It is almost time for World Sickle Cell Day which is on the 19th June, 2013. A day dedicated to all the sickle cell warriors/survivors, their parents, friends, siblings, relatives, their doctors and nurses, offspring, friends of friends, sisters/brothers of friends of friends ...the circle of life to be brief. You may wonder how or why it affects such a wide range of people, the answer is simple; Sickle cell is one of the most common diseases of the world. According to the World Health Organization, in some regions of the world (Africa), up to 25% of people are healthy carriers of the sickle gene.
Before I get into a lot of confusing details, I want us to first know that Sickle Cell Disease(SCD) is an inherited blood disorder passed from BOTH parents to their offspring. This means that each parent has to be a carrier of the sickle gene. We also need to know that sickle cell disease comes in various forms which include:
-Sickle cell trait (HbAS)
-Sickle cell anemia (HbSS)
-Sickle cell with hemoglobin C disease (HbSC)
-Compound heterozygotes which include HbSO, HbSE and HbSD.
Lets not forget the normal genes; HbAA. It may come in handy much later. *bright smile*.
My write up is mostly going to be referring to the sickle cell trait (HbAS) and especially sickle cell anemia (HbSS). Generally and under normal circumstances, HbAS people do not exhibit symptoms of sickle cell disease and are therefore known or called carriers. That's right because they have one normal gene (A) and (carry) one sickle gene (S). On the other hand, HbSS or sickle cell anemia(SCA) being the most common form of SCD and also the most severe form has a wide variety of symptoms exhibited by the patients or sufferers from this disease.

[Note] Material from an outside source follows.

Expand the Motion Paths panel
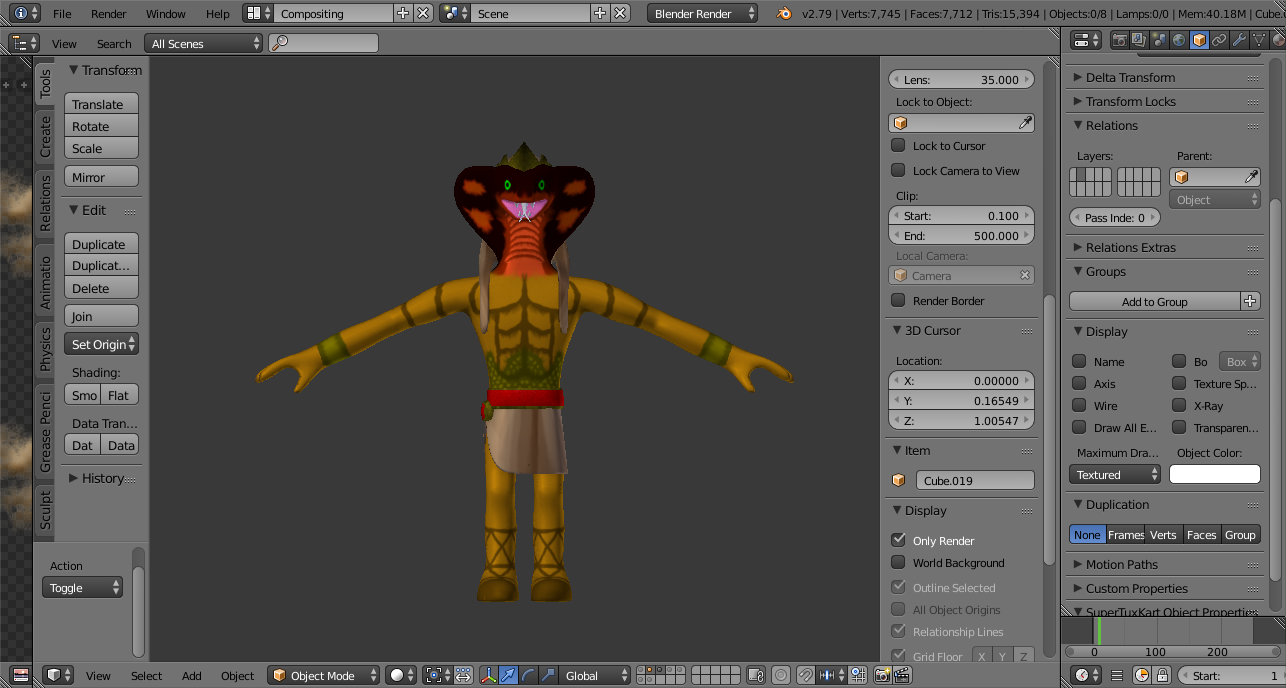Screen dimensions: 1286x688 (x=1121, y=565)
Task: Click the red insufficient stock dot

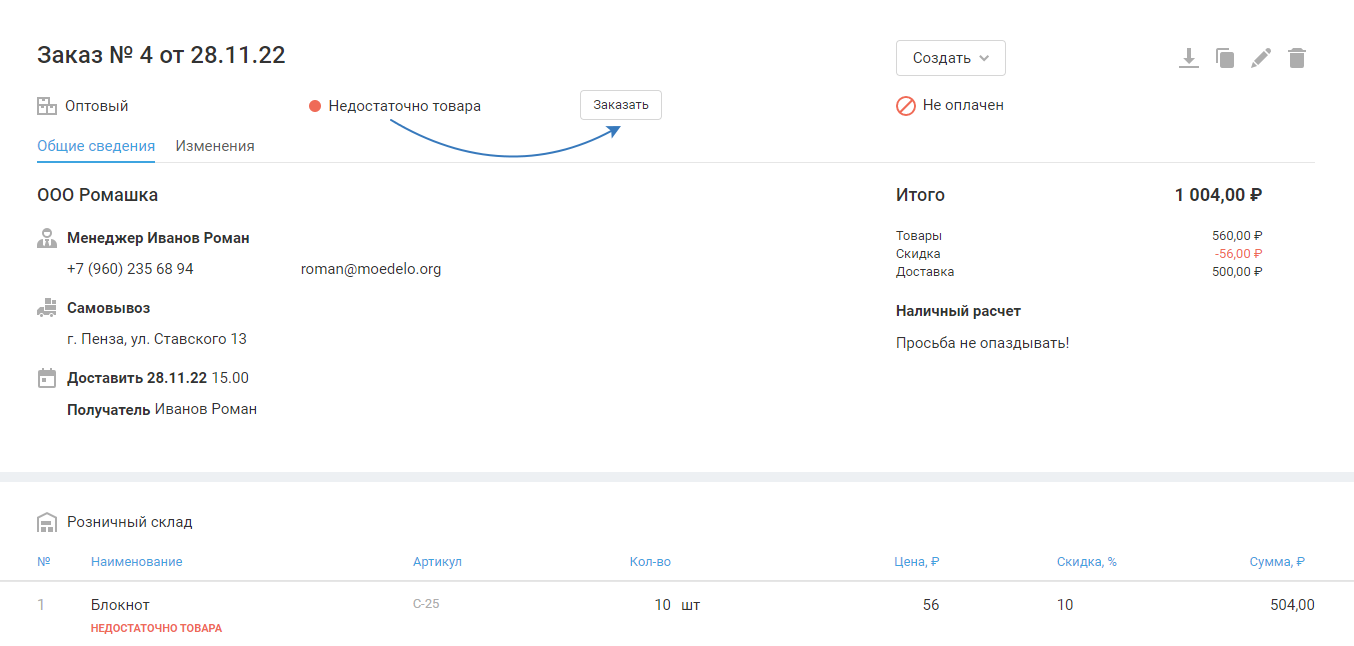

Some of the symptoms include:
-severe chronic anemia (hence the name)
-pain crisis or sickle crisis (vaso occlusive crisis)
-priapism (painful erection of the penis)
-acute chest syndrome
-bacterial infection due to low immunity
-and leg ulcers among other things.
Some SCA patients have delayed growth, pronounced forehead (like mine) *covers face*, dactylitis (inflammation of the finger or toe) ..... to be honest naming all the symptoms and complications of SCA will make this write up boring to read. I will however in following write ups try as much as I can to break them down for my very eager readers and friends that have asked me on numerous occasions to explain SCA to them.
Then again, before all these things occur, I wonder if we remember the part I mentioned "SCD (including SCA) is an inherited blood disorder"? How does it occur? How does one get it from both parents?
The blood. I don't know if it should be heading or not but that is where the whole story lies, from the beginning to the end.
The blood is a bodily fluid which transports nutrients and oxygen to the entire body. the human blood is made of many components; erythrocytes or red blood cells (RBCs), leukocytes or white blood cells (WBCs), platelets, eosinophils, blah, blah, blah .... our main business are the erythrocytes (RBCs).